Source:
.....
Ces chercheurs d’or ne prenaient pas de risques inutiles. Peu d’entre eux se déplaçaient en hiver; ils restaient aussi près que possible d’un poste de traite afin d’avoir un accès facile à la nourriture et aux provisions et de ne pas mourir de faim. Pendant l’été, ils se déplaçaient d’un endroit à l’autre, à la recherche d’un bon filon. Ils bougeaient beaucoup et n’avaient que leur équipement de fouille et leurs objets personnels à transporter avec eux.
LA FRONTIÈRE MINIÈRE DU YUKON
La communauté des chercheurs d’or du Yukon, avant la grande découverte de 1896, ne suivait aucune loi officielle. Jusqu’à l’arrivée de la police à Forty Mile en 1894, il n’y avait pas d’autorités publiques pour faire respecter la loi canadienne. Les chercheurs faisaient souvent l’aller-retour à travers la frontière entre le Yukon et l’Alaska sans s’en rendre compte. Et même s’ils le savaient, ils ne s’en souciaient pas. Ce n’était important pour personne. Chacun allait et venait à sa guise, ne comptant que sur lui-même et ses partenaires pour survivre.
.....
Section données:
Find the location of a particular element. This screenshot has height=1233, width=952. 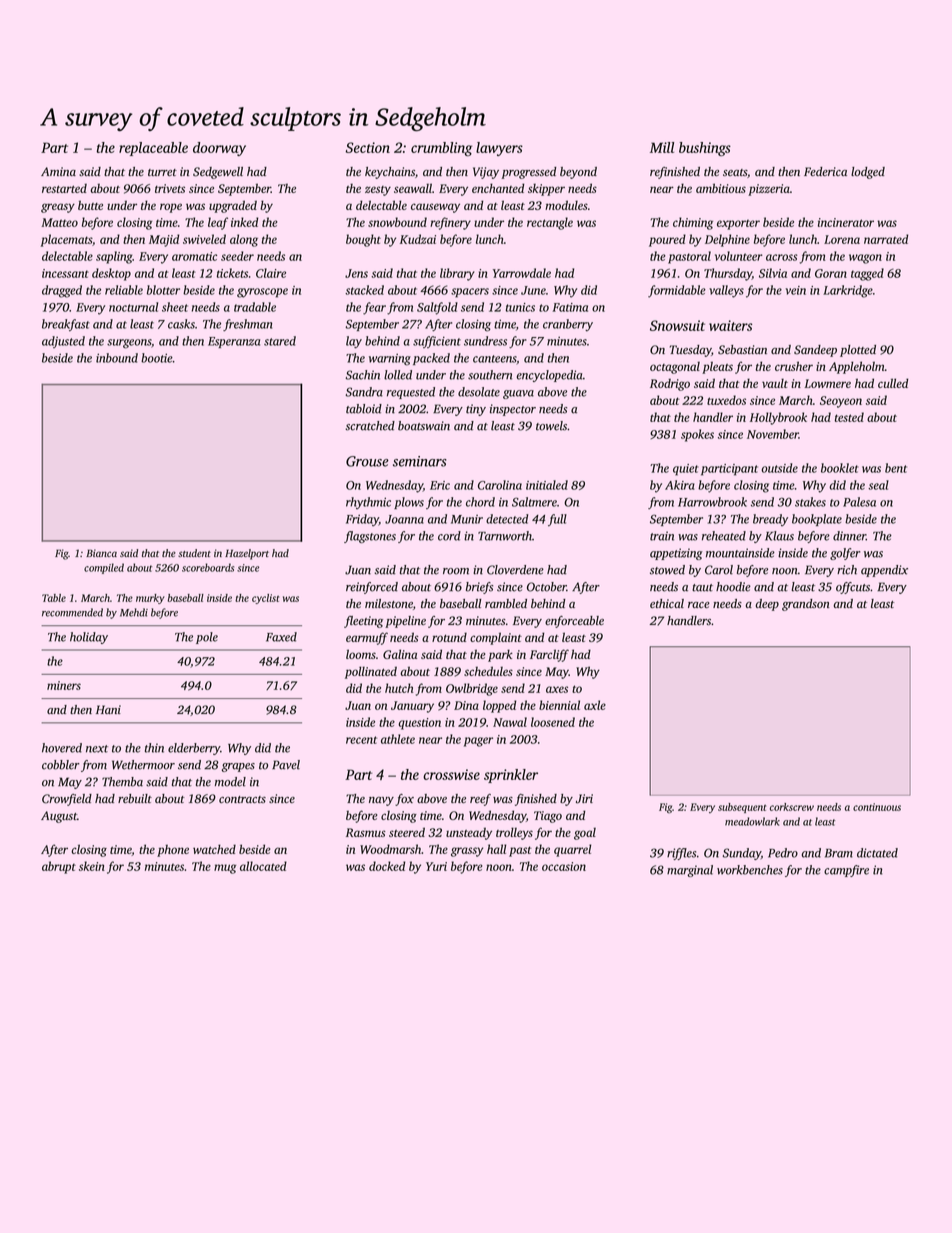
.....
À faire:
1. Pouvez-vous reproduire à l'identique le passage du texte sur les chercheurs d'or du Yukon qui commence par « Ces chercheurs d’or » et se poursuit jusqu'à « transporter avec eux. » ?
2. Pourriez-vous prolonger le texte sur les chercheurs d'or du Yukon au-delà de sa dernière phrase ?

Les réponses:
1.
Ces chercheurs d’or ne prenaient pas de risques inutiles. Peu d’entre eux se déplaçaient en hiver; ils restaient aussi près que possible d’un poste de traite afin d’avoir un accès facile à la nourriture et aux provisions et de ne pas mourir de faim. Pendant l’été, ils se déplaçaient d’un endroit à l’autre, à la recherche d’un bon filon. Ils bougeaient beaucoup et n’avaient que leur équipement de fouille et leurs objets personnels à transporter avec eux.

2.
Les partenariats entre chercheurs étaient très laxistes à cette époque. Les chercheurs travaillaient ensemble dans une certaine zone, mais si un ou plus d’un d’entre eux décidait que l’effort n’en valait pas la peine, ils pouvaient partir à tout moment sans rancune.
Pendant des années, les chercheurs ont établi et suivi leurs propres règles. Ces règles étaient souvent appliquées lors de réunions entre chercheurs d’or, qui étaient le principal moyen de résoudre les disputes entre eux. N’importe qui pouvait convoquer une réunion et tous les chercheurs qui se trouvaient à proximité y assistaient. À la fin de la réunion, tous les participants votaient, et si la personne faisant l’objet du vote était déclarée coupable, elle était souvent bannie de la communauté.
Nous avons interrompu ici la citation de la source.